Le sfide ->
- a) Le affermazioni seguenti concordano con il brano sui ritardi dei treni alla stazione di Bonn? (i) Chi narra attende un Intercity che porta all'aeroporto di Francoforte. (ii) L'Intercity Richard Wagner ha quindici minuti di ritardo. (iii) Gli altoparlanti delle stazioni tedesche gracchiano. Per ciascuna rispondi sì o no e cita alla lettera le parole decisive del brano.
- b) Come potrebbe proseguire il brano sui treni in ritardo alla stazione di Bonn? Scrivine il seguito a partire dall'ultima frase riportata.

Brano da leggere ->

I TEDESCHI SONO PUNTUALI

Alla stazione di Bonn sono in attesa dell’Intercity «Bertha von Suttner» che mi porterà direttamente sotto le piste dell’aeroporto di Francoforte. Fa molto freddo e la neve è gelata. Normale in gennaio, poco normale invece l’annuncio che giunge dagli altoparlanti: «L’Intercity Wolfgang Mozart partito da Dortmund e diretto a Monaco ha cinque minuti di ritardo», comunica con voce professionale lo speaker ferroviario.

Trascorre qualche minuto, e Mozart non è ancora giunto. «Anche l’Intercity Richard Wagner, proveniente da Brema e diretto a Stoccarda, è in ritardo», annuncia lo speaker. Breve pausa, e quindi: «di sette minuti». Arriva Mozart, e Wagner dovrebbe tallonarlo. Ecco di nuovo gracchiare l’altoparlante. Mi correggo, gli altoparlanti tedeschi alle stazioni non gracchiano. Frusciano. «L’Intercity von Ludendorff ha 15 minuti di ritardo». Annuncio secco, punto e basta. Si avverte tensione nella voce. Forse è solo una mia impressione. Mentre cerco di ricordare che cosa abbia mai compiuto von Ludendorff per meritarsi un «Intercity» con il suo nome, ecco un altro annuncio. Non è più l’immaginazione, lo speaker prova panico: «L’Intercity Wienerblut ha venti minuti di ritardo », e segue una sequela di comandi, come su una portaerei in attesa dell’attacco dei kamikaze giapponesi: chi attende Wagner passi dal secondo binario al terzo, chi spera in von Ludendorff non perda fiducia, ma a Coblenza cambi le coincidenze, «Ernst Moritz» è già partito, prenda «Franz Schubert» fino a Magonza, e lì salga su «Brùder Grimm»…, l’imperdonabile « Wienerblut» invece vi condurrà comunque in tempo all’appuntamento con « Heinrich Heine » a Francoforte per Basilea. È anche lui in ritardo. Una sequela di nomi, di orari, un intrico di coincidenze che ricorda L’albergo del libero scambio di Feydeau. No, a lui non hanno dedicato alcun treno. Per gli «Intercity» valgono i criteri del Nobel: vincono solo gli autori seri. Per orizzontarsi in una stazione tedesca più che un orario serve un’antologia, cultura musicale e riflessi pronti.

Righe ->
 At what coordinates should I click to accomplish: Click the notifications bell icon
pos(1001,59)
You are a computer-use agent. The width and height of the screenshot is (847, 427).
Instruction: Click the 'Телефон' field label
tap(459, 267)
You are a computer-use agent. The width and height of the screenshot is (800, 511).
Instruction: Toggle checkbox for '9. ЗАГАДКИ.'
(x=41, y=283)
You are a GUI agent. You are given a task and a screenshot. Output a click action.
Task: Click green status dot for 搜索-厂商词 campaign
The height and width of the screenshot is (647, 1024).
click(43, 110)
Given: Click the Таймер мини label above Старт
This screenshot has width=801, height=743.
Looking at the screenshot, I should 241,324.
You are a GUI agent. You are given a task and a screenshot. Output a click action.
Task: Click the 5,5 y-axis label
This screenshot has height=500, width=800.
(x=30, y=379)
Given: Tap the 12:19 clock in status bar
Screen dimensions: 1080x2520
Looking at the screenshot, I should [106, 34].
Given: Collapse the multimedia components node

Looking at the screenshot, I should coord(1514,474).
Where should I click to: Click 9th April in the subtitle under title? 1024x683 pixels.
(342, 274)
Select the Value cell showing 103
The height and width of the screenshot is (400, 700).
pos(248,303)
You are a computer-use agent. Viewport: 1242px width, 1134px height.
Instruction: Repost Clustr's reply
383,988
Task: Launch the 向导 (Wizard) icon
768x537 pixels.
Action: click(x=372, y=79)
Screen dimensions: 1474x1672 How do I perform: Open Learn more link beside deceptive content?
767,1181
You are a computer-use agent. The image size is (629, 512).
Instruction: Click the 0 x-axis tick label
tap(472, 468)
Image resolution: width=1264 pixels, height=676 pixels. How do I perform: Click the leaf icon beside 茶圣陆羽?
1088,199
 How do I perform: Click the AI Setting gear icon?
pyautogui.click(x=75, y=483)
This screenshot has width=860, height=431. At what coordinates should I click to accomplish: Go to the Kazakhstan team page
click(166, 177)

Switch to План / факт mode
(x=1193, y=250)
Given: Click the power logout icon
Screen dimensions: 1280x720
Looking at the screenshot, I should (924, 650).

Risposte per compito ->
- a)
(i) Sì: "che mi porterà direttamente sotto le piste dell’aeroporto di Francoforte".
(ii) No: "Breve pausa, e quindi: «di sette minuti»".
(iii) No: "gli altoparlanti tedeschi alle stazioni non gracchiano. Frusciano."

- b)
Ancora un annuncio. Toccherà a Frau von Suttner, autorevole pacifista? No, lo speaker adesso tradisce qualcosa di cattivo nella voce: «L’Intercity Friedrich Schiller per Francoforte e Norimberga ha 22 minuti di ritardo…», pausa, «ma aveva già 24 minuti di ritardo alla frontiera olandese». Schiller arriva da Amsterdam. L’onore è salvo, la Germania sotto la neve ha recuperato 120 secondi. Giungerò fuori tempo massimo all’aeroporto di Francoforte.

Per fortuna non ho valigie, ma se le avessi potrei scaraventarle su un carrello che mi attende alla banchina e dal sottosuolo giungere al piano partenze, al check-in, di scala mobile in scala mobile.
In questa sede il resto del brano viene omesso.